**To do**
The following data has a line with "Stromanbieter Vergleich (104, 170)" and a line with "Skip to main content (Press Enter)". Write out exactly those lines and all the lines between them.

**Material supplied**
--------
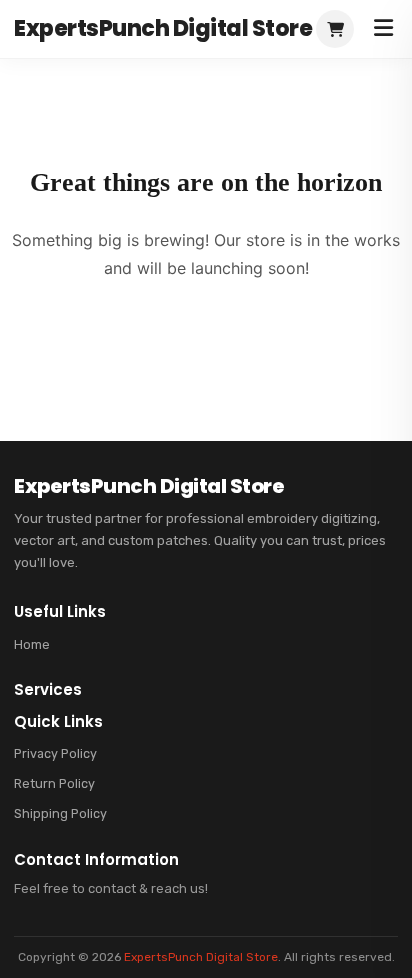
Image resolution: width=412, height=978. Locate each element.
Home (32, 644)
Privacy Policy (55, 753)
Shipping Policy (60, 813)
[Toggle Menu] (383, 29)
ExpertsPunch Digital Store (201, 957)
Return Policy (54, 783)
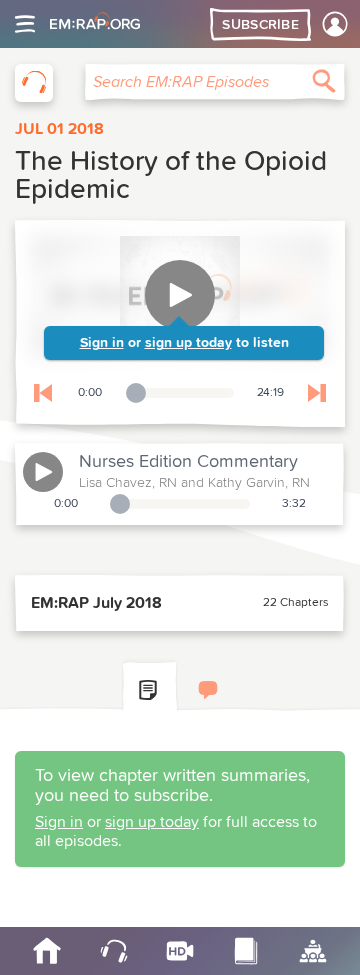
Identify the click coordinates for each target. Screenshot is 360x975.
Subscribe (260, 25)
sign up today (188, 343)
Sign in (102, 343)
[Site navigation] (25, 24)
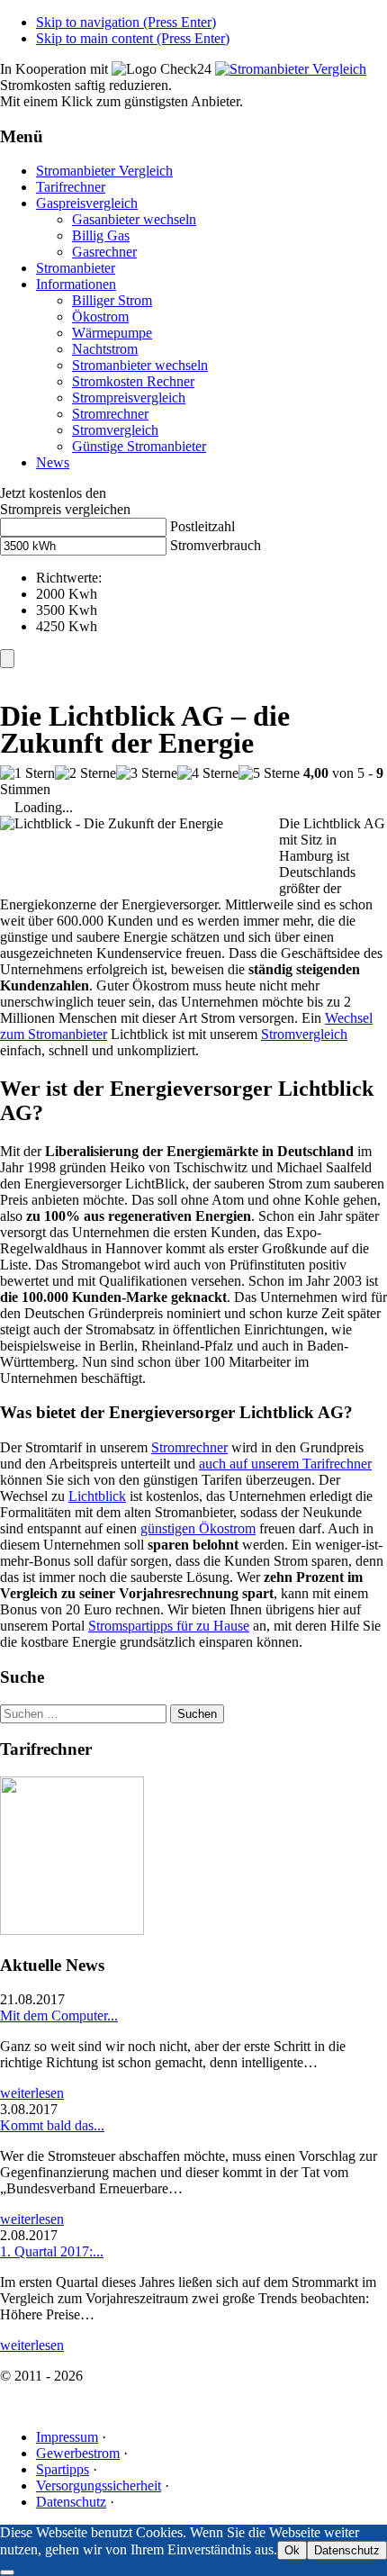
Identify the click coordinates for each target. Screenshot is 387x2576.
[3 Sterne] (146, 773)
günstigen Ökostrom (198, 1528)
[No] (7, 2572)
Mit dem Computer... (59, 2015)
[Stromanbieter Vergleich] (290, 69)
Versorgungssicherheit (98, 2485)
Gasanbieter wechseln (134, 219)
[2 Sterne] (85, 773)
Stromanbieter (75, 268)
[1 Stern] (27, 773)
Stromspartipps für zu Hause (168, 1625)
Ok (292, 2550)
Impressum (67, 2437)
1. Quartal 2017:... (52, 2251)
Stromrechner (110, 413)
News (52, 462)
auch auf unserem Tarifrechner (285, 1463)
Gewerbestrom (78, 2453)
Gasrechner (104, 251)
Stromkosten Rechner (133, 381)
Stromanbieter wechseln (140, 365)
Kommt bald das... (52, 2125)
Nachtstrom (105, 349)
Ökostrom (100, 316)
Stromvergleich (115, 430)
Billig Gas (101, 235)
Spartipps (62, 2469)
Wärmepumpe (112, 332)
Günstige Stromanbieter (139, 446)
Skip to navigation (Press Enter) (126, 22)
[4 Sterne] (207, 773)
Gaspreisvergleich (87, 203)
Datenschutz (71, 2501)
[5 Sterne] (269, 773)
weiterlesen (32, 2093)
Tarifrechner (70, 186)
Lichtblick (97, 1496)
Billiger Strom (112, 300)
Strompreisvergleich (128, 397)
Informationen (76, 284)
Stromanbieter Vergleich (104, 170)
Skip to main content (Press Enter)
--------
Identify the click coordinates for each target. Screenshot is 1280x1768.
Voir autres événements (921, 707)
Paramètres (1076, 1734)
--------
**Answer box**
Stromanbieter Vergleich (104, 170)
Skip to main content (Press Enter)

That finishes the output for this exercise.